--- What the exercise asks ---
Whatever lies between the line with "Where should I" and the end of the data, both included, must be copied exactly and without pictures.
+++
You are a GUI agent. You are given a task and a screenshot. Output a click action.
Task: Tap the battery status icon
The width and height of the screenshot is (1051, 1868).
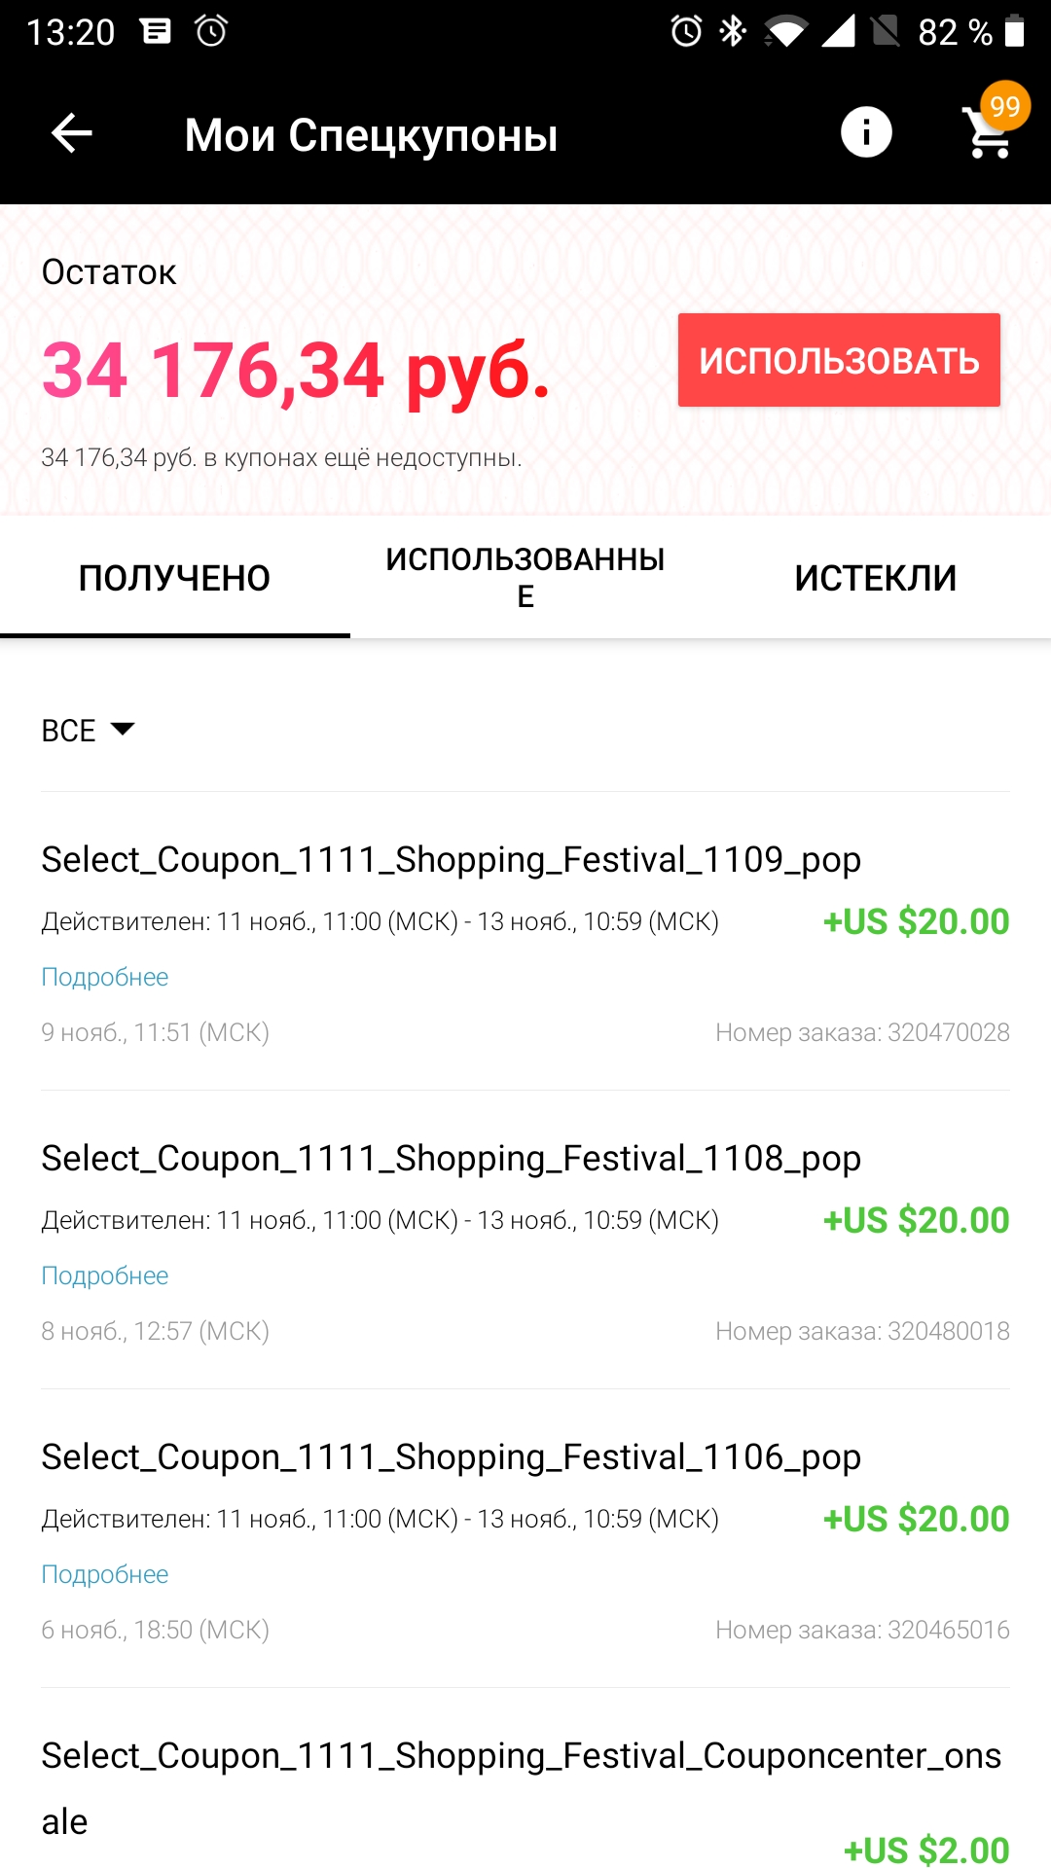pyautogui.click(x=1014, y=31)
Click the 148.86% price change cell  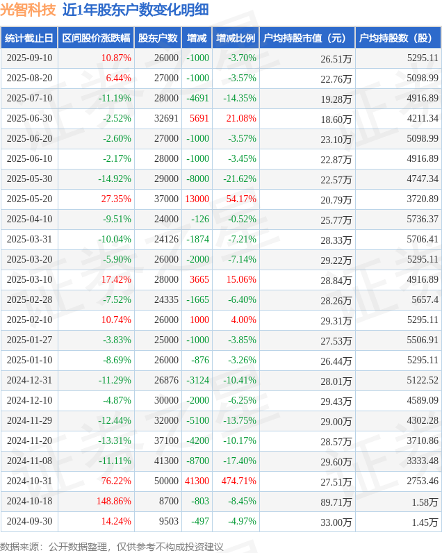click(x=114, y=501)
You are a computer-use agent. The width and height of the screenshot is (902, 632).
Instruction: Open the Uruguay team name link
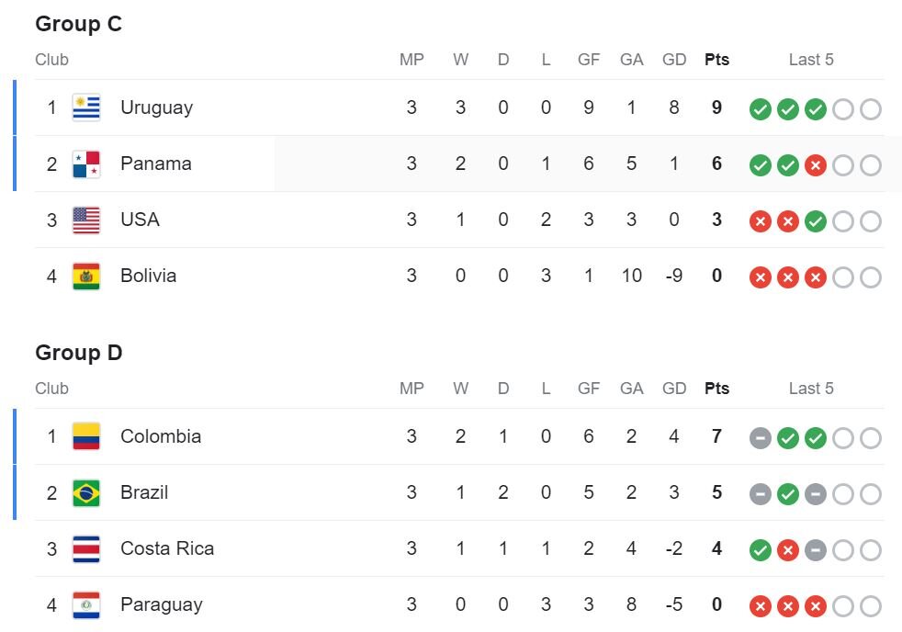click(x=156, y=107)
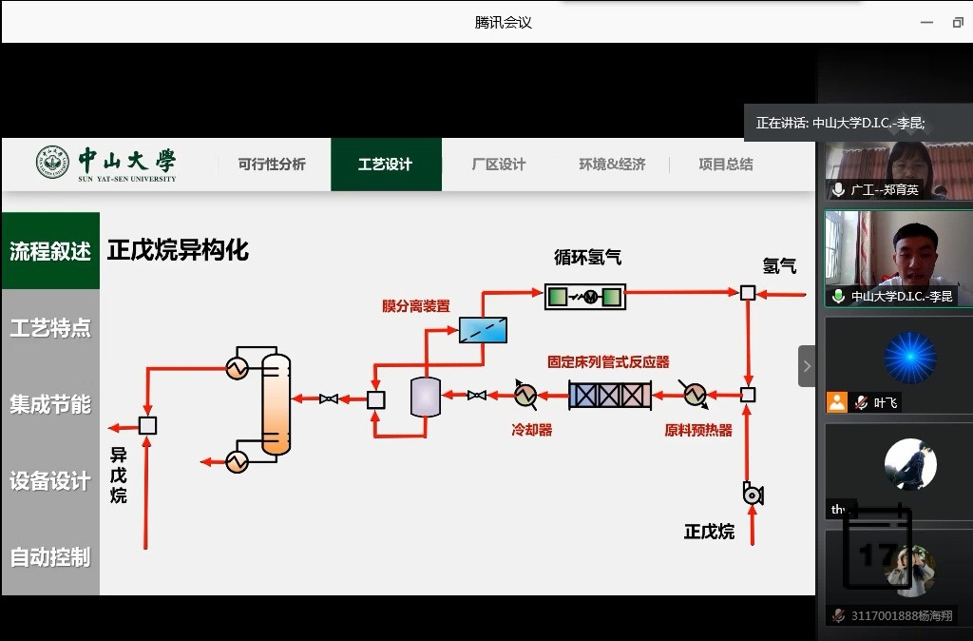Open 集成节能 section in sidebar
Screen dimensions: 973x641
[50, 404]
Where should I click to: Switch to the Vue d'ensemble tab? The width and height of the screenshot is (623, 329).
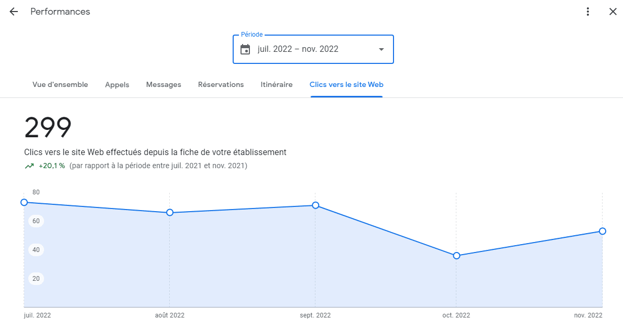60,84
+++
--- Response to the task ---
Where should I click to: Switch to the Vue d'ensemble tab? The width and height of the screenshot is (623, 329).
60,84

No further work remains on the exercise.